The thing about Ed Miliband is that he understands the big problem facing our country: that while a few at the top of society have soared ahead in terms of income and wealth, the majority of people have seen their living standards squeezed. Wages have stagnated, while living costs (rent, energy bills, housing costs and food costs) have gone up. According to research carried out by the Centre for Poverty and Social Exclusion (PSE), over 50% of Britons are considered financially insecure, struggling to make their monthly payments without going into debt. The number of people forced to rely on payday lenders (like Wonga) to pay bills and on food banks to eat has run into the millions.

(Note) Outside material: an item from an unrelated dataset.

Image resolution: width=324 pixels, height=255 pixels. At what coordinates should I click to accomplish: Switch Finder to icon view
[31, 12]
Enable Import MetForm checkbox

Miliband isn’t just the only leader who has continually pointed this out, but the only leader who has devoted time and energy on finding solutions.

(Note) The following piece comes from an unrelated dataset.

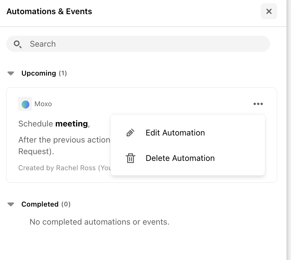Viewport: 291px width, 260px height.
Task: Click the trash can delete icon
Action: [x=130, y=158]
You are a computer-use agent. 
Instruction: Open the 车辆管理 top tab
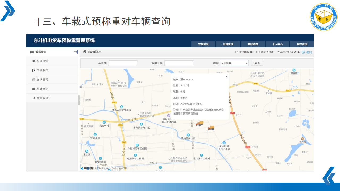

A quick look at his speeches shows a clear plan of action. Firstly, to raise the value of the National Minimum Wage and award tax cuts to companies that start paying the Living Wage (about £7.50 outside of London). This is urgently needed as the minimum wage has fallen in real value since it was introduced in 1998 and 1 in 5 people working in the UK are in poverty. This isn’t just about fairness or reducing the benefits bill, but about smart economics. Just ask Nick Hanauer, self-proclaimed ‘zillionaire’ and founder of Amazon. He has called for a $15 minimum wage in the US, as he claims increasing the wages of the lowest paid will mean his customers have more money to spend on his products. Think he’s delusional? Just take the example of San Francisco and Seattle: two cities with the highest minimum wage in the US, which also happen to have the country’s strongest and most prosperous small business base.
It’s not just about the lowest paid. Many will be aware that executive pay of the big FTSE 500 companies has soared out of control in recent years. A conservative estimate puts chief executive pay at 350 times that of the average worker. Miliband knows that ensuring that there is a workers’ representative on the pay board of each company, like in Germany, is a good way to tackle this. So too is having employees own a stake in the companies they work for, like they do at John Lewis or The Cooperative, which allows them to share in the rewards when profits go up and get a big say in where savings are made when profits go down.

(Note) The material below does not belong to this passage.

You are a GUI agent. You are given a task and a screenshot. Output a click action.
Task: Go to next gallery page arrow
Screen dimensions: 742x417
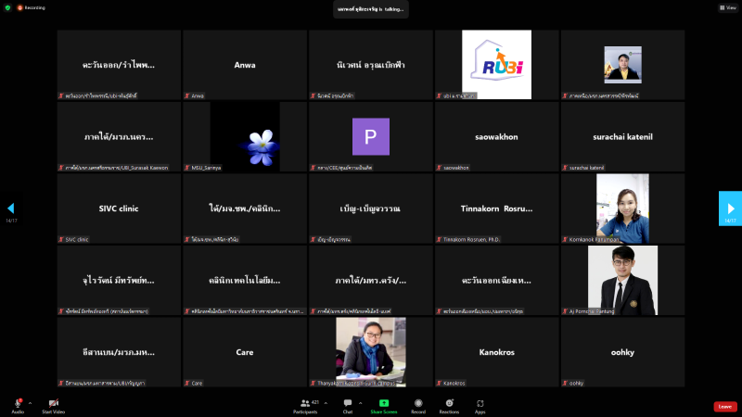730,209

It’s also about housing. An acute housing shortage has meant that over 4 million people languish on social housing waiting lists, whilst rent bills and house prices spiral. Affording a home has become a distant dream for many. Miliband’s plan to build 200,000 homes a year by 2015 is the only way to address this shortage, while banning letting agents from charging extra fees and preventing landlords from introducing unexpected rent rises would protect the millions now renting privately.
Don’t be fooled by accusations that Miliband is anti-business. He may well denounce big monopolies – like the energy companies, rail companies and banks – when they are not serving the public interest. Yet tackling these goliaths actually helps small and medium-sized businesses (SMEs) which struggle with high energy and transport bills. Further help is promised in the shape of tax cuts for SMEs paid for in part by a tax rise on the largest companies. But the best news for business is that Miliband will follow the German example and create a network of local banks that will provide long-term finance to entrepreneurs, businesses and infrastructure projects in all parts of the U.K.
Backing a politician doesn’t mean you agree with everything they say – far from it. But it is vital when a General Election is drawing near and important messages are being overlooked. Put simply, the more we talk about the trivial stuff (like who looks best eating a bacon sandwich) the more we let down the people struggling with debt payments, low and stagnant wages, rising energy, rent and food bills, the rising cost of buying a house, rising rail fares, and the bedroom tax.
Ed Miliband may not have the charisma of Barack Obama, but they share the same message: that prosperity comes from the middle-out and bottom-up, rather than the top-down. He is someone with the vision, bravery and bold ideas to tackle the big problems facing our country, to make it work for the majority of people. That’s why I’m backing him and why I think you should too.